Une autre qui a certainement fait grincer les dents des militants et sympathisants du parti de FPDD, fortement mobilisés pour la cause, a été celle qui estimait qu’investir Dadis comme candidat est-ce que ce n’est pas une manière d’encourager l’impunité. « M. Moussa Dadis Camara a été entendu en tant que témoin de ces évènements de 28 septembre et voilà au moins 5 ans qu’il réside à Ouagadougou au Burkina Faso et jamais un seul jour, il n’a été dit que M. Moussa Dadis Camara est inculpé dans les évènements du 28 septembre », fera savoir le porte-parole, qui visiblement était bien préparé pour affronter les questions qui fâchent. « Alors cela étant, c’est un citoyen libre, pourquoi ne pas le présenter aux élections. Nous l’avons élu pas comme ça à tout hasard, parce que nous connaissons l’homme. A l’heure actuelle, c’est au tour de M. Moussa Dadis Camara que les Guinéens peuvent être unis. Nous avons tenu compte de ses vertus de probité morale, de patriotisme… avec seulement 9 mois nous avons vu ce dont il est capable », s’est encore défendu Maxim.
Interrogé sur la marche des femmes, il y a quelque semaines à N’Zérékoré, le chargé de communication de FPDD a indiqué que cette marche a été simplement une affection entre mère et fils : « la marche des femmes de la Forêt n’a pas été une marche politique. Evidemment le FPDD est accusé parce que vous dites que nous sommes les manipulateurs. Dans tous les cas, à partir du moment que nous sommes devant la presse, nous serons accusés de tout, mais nous allons assumer », dit-il. « Les femmes ont marché pendant que nous étions autour de notre président à Ouagadougou. C’est de là-bas que nous avons appris que les femmes ont marché pour le retour de leur fils Moussa Dadis Camara ». Avant de lâcher en substance que manipuler les gens n’est pas l’objectif de FPDD.
Parlant de leur bord politique, il a souligné qu’ils sont du centre.
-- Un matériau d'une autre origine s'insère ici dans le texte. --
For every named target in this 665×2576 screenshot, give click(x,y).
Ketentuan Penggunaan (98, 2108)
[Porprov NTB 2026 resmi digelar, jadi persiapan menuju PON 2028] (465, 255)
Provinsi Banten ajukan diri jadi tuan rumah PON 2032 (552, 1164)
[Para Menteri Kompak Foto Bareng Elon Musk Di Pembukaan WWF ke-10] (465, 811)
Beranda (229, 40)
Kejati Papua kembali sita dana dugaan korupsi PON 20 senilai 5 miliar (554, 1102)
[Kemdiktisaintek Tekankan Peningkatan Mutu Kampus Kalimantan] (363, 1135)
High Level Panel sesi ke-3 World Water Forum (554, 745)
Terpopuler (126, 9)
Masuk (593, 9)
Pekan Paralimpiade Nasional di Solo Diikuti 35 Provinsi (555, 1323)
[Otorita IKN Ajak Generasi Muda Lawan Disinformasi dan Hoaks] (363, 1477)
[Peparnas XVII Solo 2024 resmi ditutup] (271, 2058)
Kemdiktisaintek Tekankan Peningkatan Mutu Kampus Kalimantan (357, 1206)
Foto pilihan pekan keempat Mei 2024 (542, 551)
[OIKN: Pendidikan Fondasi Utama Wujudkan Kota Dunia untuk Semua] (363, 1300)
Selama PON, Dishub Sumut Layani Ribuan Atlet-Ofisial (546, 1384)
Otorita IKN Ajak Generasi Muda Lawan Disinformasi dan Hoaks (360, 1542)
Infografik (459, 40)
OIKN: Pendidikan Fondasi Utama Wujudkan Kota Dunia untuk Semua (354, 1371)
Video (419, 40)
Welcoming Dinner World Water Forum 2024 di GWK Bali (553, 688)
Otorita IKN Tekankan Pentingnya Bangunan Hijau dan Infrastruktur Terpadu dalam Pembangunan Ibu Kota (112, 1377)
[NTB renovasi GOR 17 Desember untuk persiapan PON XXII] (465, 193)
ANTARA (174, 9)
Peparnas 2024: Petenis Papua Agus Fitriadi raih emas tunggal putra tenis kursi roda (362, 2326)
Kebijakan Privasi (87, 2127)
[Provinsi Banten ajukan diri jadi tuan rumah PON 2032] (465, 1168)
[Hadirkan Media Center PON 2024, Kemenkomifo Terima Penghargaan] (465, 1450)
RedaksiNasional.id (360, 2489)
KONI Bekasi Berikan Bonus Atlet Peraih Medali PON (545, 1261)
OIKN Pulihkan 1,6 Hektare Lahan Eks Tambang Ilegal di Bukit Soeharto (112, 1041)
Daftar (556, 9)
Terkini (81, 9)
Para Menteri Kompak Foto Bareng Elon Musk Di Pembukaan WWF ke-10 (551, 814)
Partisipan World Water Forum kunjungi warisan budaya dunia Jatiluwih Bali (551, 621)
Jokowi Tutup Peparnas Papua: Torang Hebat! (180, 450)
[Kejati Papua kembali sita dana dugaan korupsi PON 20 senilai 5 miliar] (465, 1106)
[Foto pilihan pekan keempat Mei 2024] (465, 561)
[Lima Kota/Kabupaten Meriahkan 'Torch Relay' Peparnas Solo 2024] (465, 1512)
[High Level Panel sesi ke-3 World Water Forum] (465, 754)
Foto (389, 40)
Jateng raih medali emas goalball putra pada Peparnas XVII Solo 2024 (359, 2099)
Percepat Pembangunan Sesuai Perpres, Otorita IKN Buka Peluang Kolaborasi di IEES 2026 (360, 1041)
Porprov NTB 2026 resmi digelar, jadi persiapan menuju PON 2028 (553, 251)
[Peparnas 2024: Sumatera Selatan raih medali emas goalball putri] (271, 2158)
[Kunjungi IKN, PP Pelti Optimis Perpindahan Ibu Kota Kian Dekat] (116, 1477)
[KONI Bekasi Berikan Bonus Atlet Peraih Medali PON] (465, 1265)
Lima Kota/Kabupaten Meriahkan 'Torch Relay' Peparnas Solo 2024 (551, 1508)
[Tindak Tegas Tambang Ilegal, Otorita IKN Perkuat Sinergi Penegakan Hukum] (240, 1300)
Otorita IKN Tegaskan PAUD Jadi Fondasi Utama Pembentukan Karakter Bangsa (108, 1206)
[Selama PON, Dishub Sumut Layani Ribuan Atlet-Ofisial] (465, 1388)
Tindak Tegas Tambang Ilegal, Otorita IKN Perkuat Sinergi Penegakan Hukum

Selon lui, ils exploiteront les tares de la mouvance et de l’opposition pour faire bouger les lignes au niveau du paysage politique guinéen.
Sur la sortie médiatique de certaines organisations de défense de droits de l’homme contre la candidature de Dadis, Maxime Manimou a laissé entendre qu’il était sidéré lorsqu’il a entendu les activistes de droits de l’homme… « Comment que les organisations des droits de l’homme ne peuvent pas respecter la justice. Je crois que ce sont des gens qui étaient mieux placés pour dire attention, ce dossier est dans les mains de la justice », a-t-il signifié.
A la question de savoir si le président de FPDD viendra battre campagne : « Mais il viendra battre campagne et son arrivée fera l’objet d’un communiqué officiel et nous serons fiers de vous donner ce communiqué. Il sera ici, nous allons parcourir le pays et avec vous la presse », a-t-il fait remarquer.
Répondant à la préoccupation d’un confrère qui estime que c’est la communauté internationale qui retient Dadis dans la capitale Burkinabé, le chargé de communication du parti de Moussa Dadis de s’étonner que c’est à la Maison de la presse qu’il apprend que son président est retenu par la communauté internationale. « Cette information, c’est à la Maison de la presse que je l’ai eue ».
Comment avez-vous trouvé l’ex chef de la junte, l’a-t-on interrogé une fois de plus : l’homme que nous avons vu est apparemment libre de tous ses mouvements. Parce que nous sommes parti de Ouaga à 23 h et c’est lui qui nous a accompagné à la gare routière. On est partis par la route, il était là avec nous, prêt à prendre nos bagages et il était encore de surcroit avec son chauffeur dans sa voiture. Si vous êtes retenu par la communauté internationale, je crois qu’on ne vous laissera pas sortir à cette heure-ci sans être surveillé », a conclu Maxime Manimou, chargé de communication des Forces patriotiques pour la démocratie et le développement (FPDD).